El Centro de Interpretación de los Ríos, la obra estrella del PSOE durante el pasado mandato junto con el Centro de Negocios, costó un 47% más en el edificio y otro 37% más en el equipamiento según la contabilidad municipal. El gasto rebasó el presupuesto desde el primer momento y según las consultas realizadas por este periódico a la empresa adjudicataria y pese al sobrecoste ya conocido, podría aún haber unidades de obra ejecutadas por terceras empresas ajenas al presupuesto del proyecto y presuntamente consignadas aparte.
Es un secreto a voces que el ex arquitecto municipal, que diseñó el edificio y que lo dirigió con un celo faraónico, tomó también numerosas y «caprichosas» decisiones relacionadas con la construcción y con el equipamiento, como han confirmado otros técnicos municipales y tal y como recoge por otra parte la demanda de la constructora Villar y Vara contra el Ayuntamiento, pendiente de resolución en la Sala de lo Contencioso-Administrativo del Tribunal Superior de Justicia de Castilla y León.
Ahora se ha sabido, gracias a la correspondencia municipal con el ex técnico tras su salida del Ayuntamiento, que cuando se le pidió que firmara el final de obra porque sólo existía una recepción parcial, José Juan Barba «se mostró dispuesto a hacerlo a cambio de cobrar los honorarios por la diferencia», a pesar que no la había reconocido, según las cartas que obran en posesión de la Alcaldía.

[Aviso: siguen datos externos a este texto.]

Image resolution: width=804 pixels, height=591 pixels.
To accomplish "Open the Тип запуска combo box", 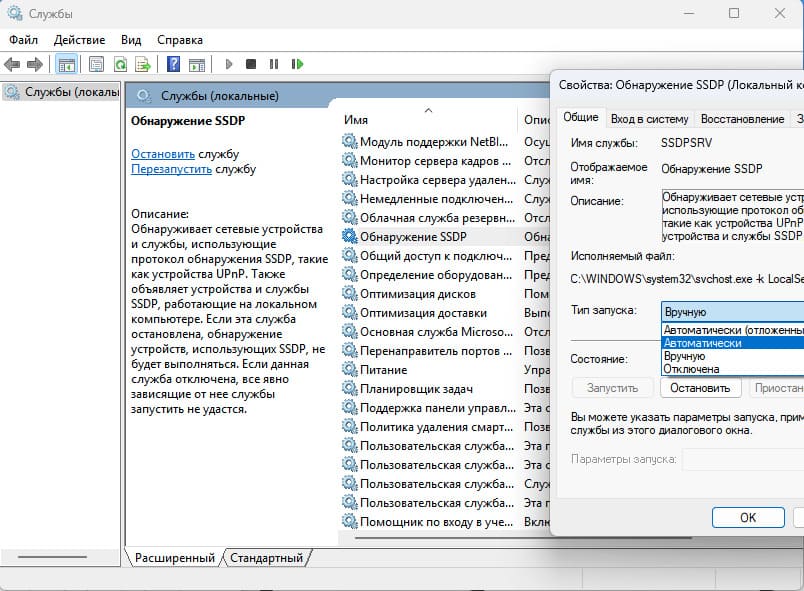I will (x=732, y=311).

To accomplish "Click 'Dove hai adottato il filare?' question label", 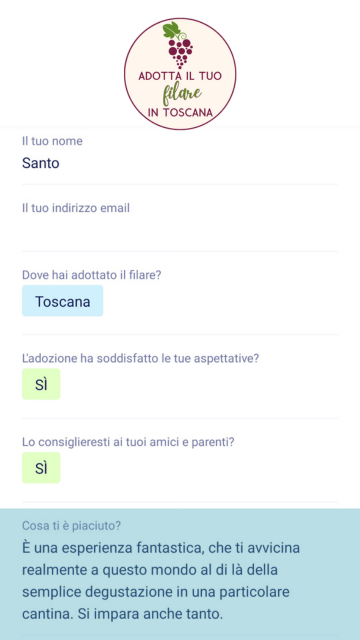I will pos(92,275).
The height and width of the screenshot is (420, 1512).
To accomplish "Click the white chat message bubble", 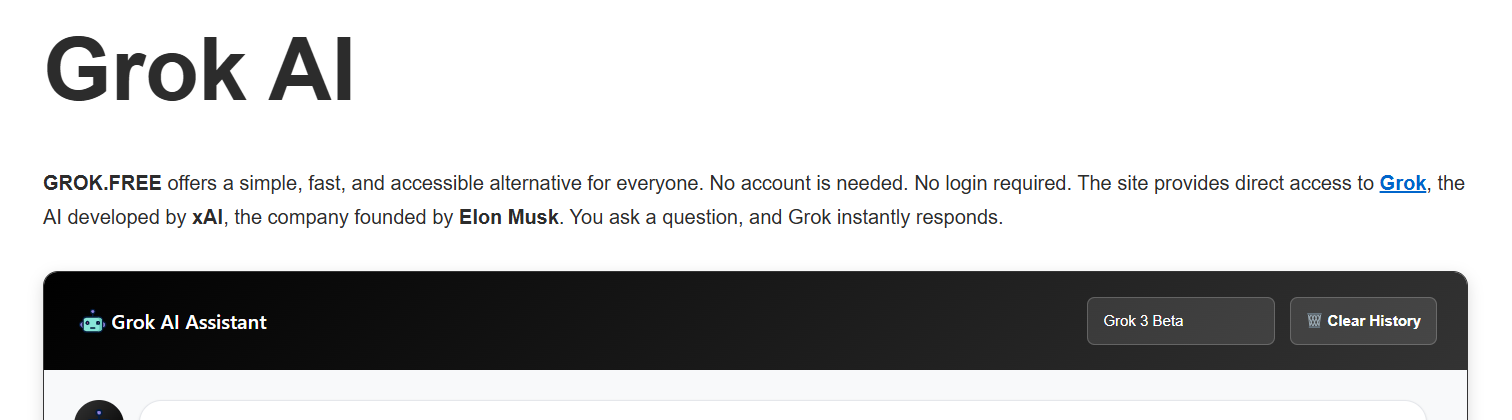I will coord(780,411).
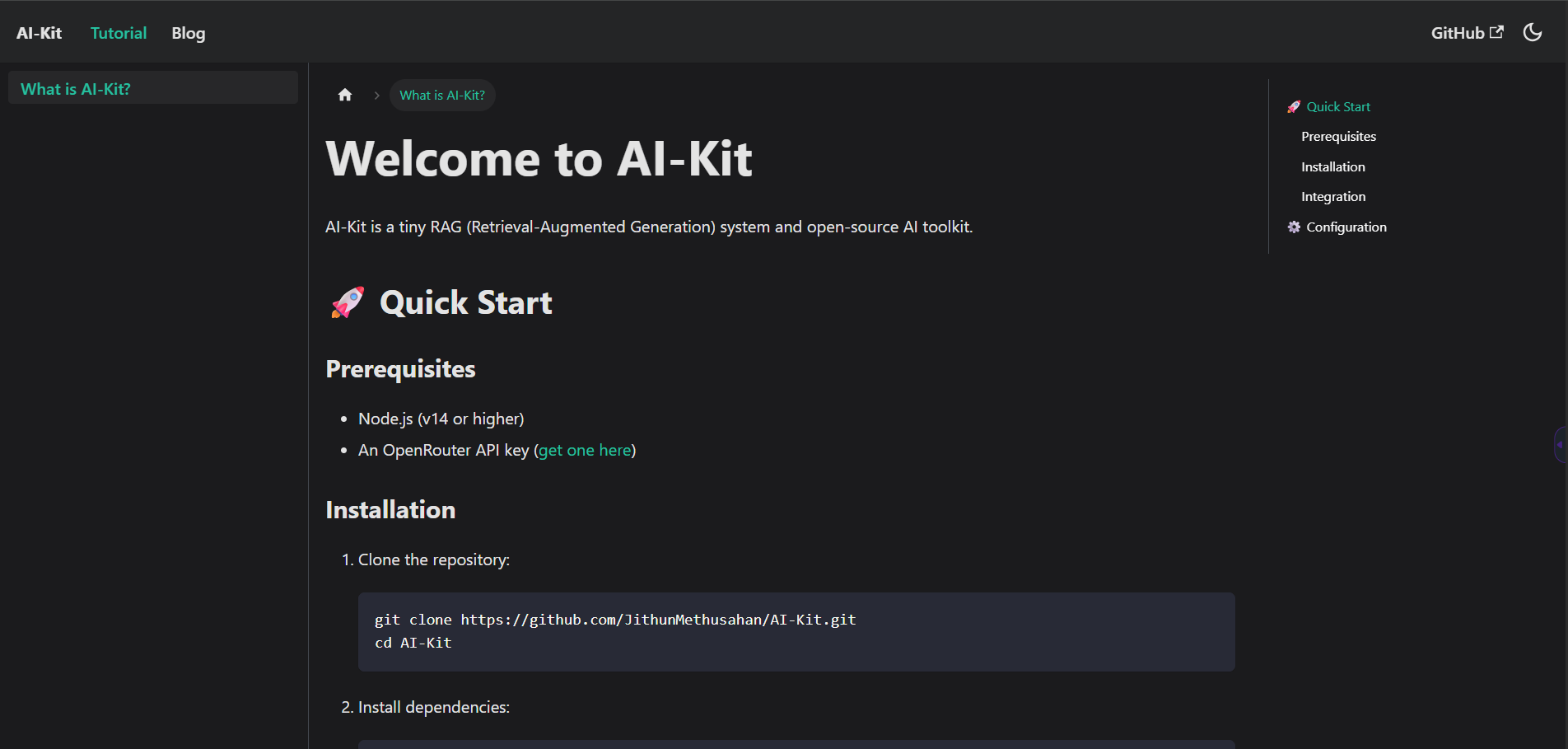This screenshot has height=749, width=1568.
Task: Jump to Integration via the table of contents
Action: pyautogui.click(x=1332, y=196)
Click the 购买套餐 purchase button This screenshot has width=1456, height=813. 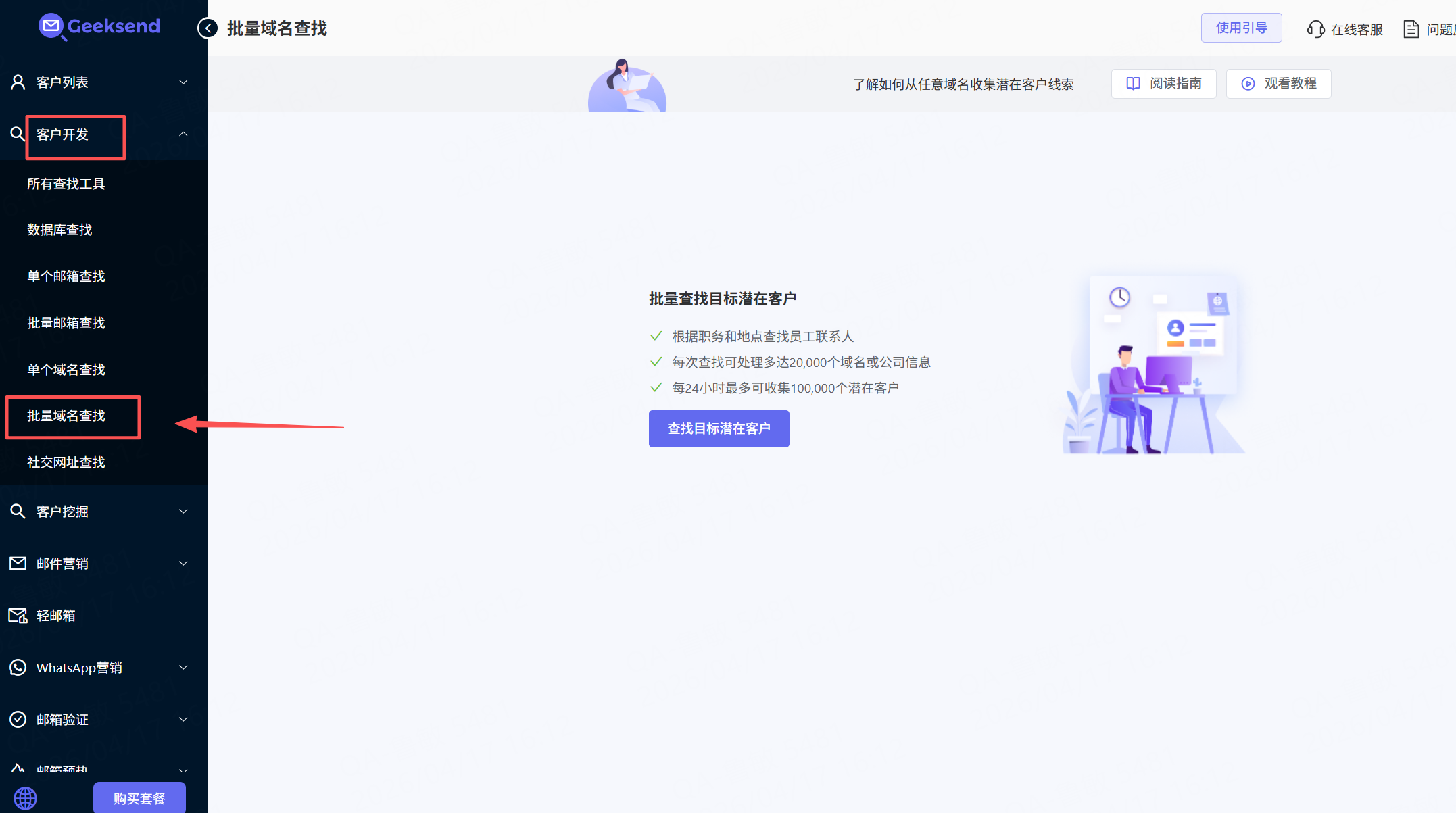tap(139, 798)
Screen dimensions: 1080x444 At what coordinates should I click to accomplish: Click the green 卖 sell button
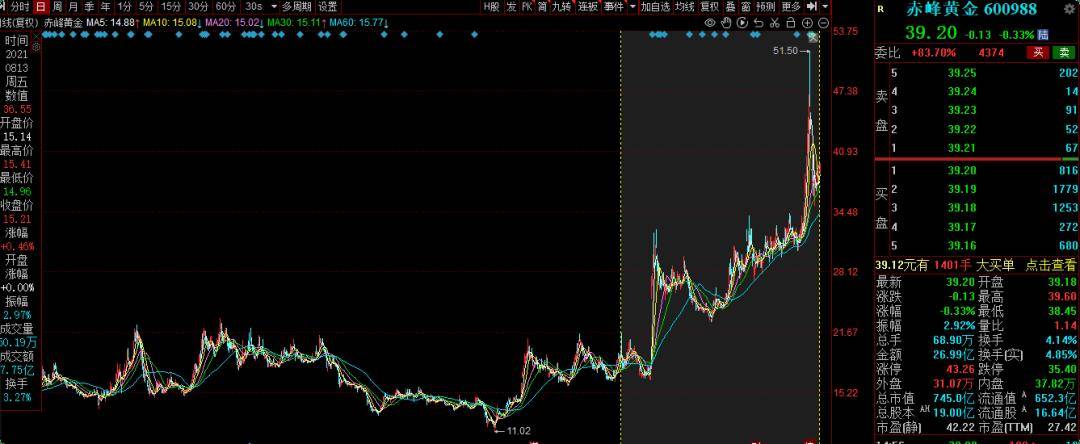pos(1065,52)
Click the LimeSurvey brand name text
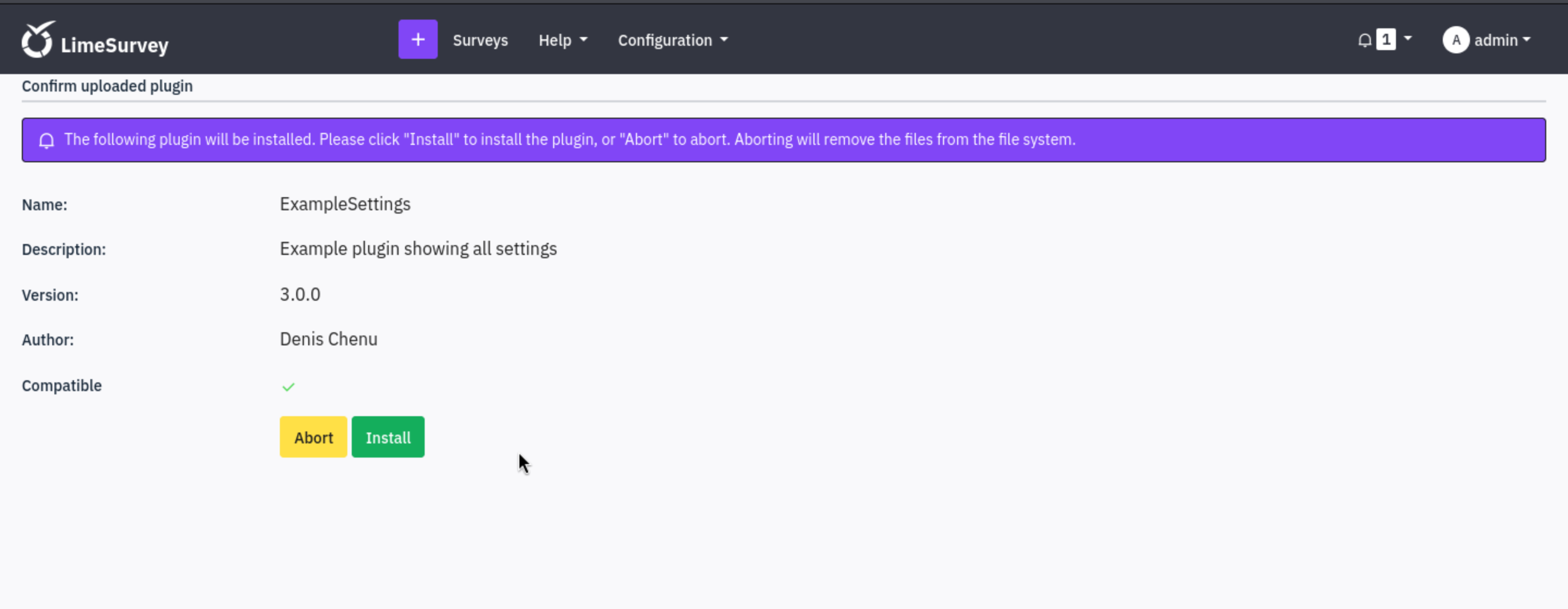The height and width of the screenshot is (609, 1568). pyautogui.click(x=114, y=45)
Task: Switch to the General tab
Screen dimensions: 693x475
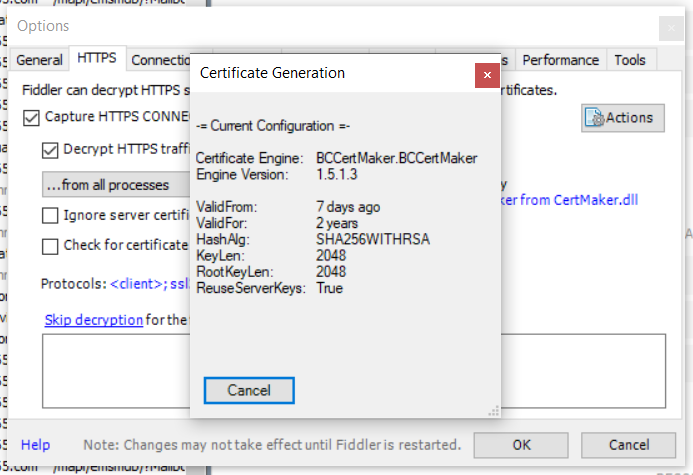Action: (39, 60)
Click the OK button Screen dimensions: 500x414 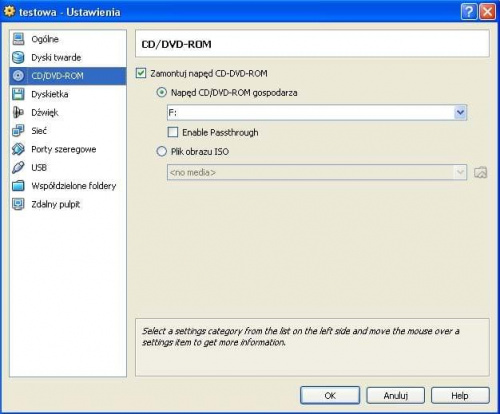coord(330,395)
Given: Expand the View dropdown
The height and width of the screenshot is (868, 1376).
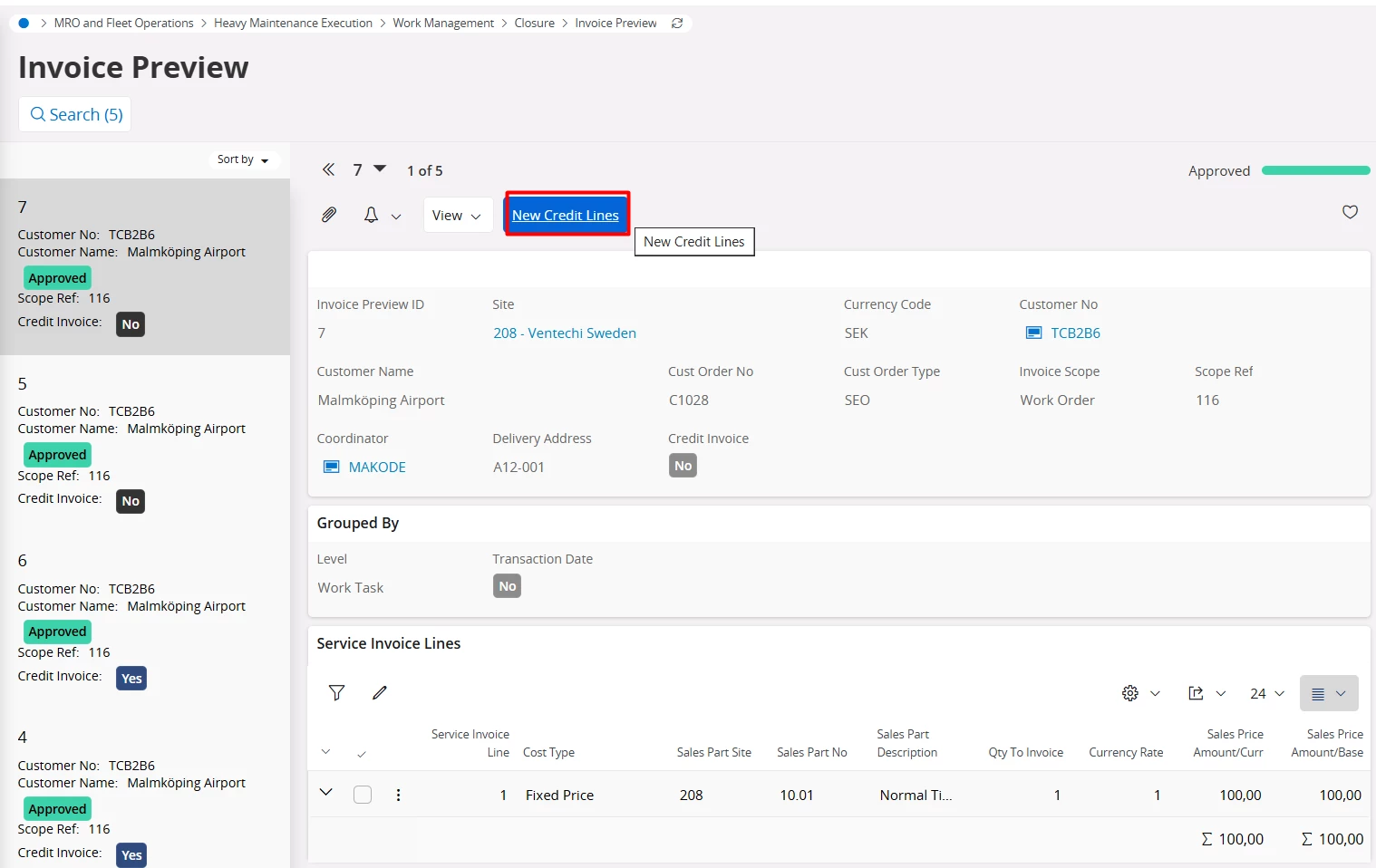Looking at the screenshot, I should (x=457, y=216).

Del mismo modo, el equipo de Gobierno del PP se vio obligado en una visita de los socios del programa transfronterizo a «improvisar» carteles informativos porque los originales no aparecían. El técnico de Medio Ambiente del Ayuntamiento, Pedro Castrillo, había empleado meses en su elaboración y los había guardado en CDs que el ex arquitecto municipal «se llevó consigo», según la Alcaldía. El alcalde se los reclamó por carta. Barba respondió que los enviaría «a cambio de 12.000 euros». El Ayuntamiento ha tenido que volver a encargar a una empresa de León los paneles, las fichas de los animales y las fotografías.
Fuentes municipales, que no descartan emprender acciones legales contra el ex técnico, han recordado estos días que las obras de inmueble no se concluyeron hasta hace semanas y que los problemas de humedades y filtraciones de agua y el hecho de que el edificio se haya construido sin aislamiento, supondrá unos costes de mantenimiento y de reparación «descomunales» para las arcas de Benavente.
Meses antes de la reciente apertura del edificio al público «había veinte goteras y filtraciones en las paredes de hormigón» debido al «diseñó de las cúpulas de el edificio por donde se filtra el agua».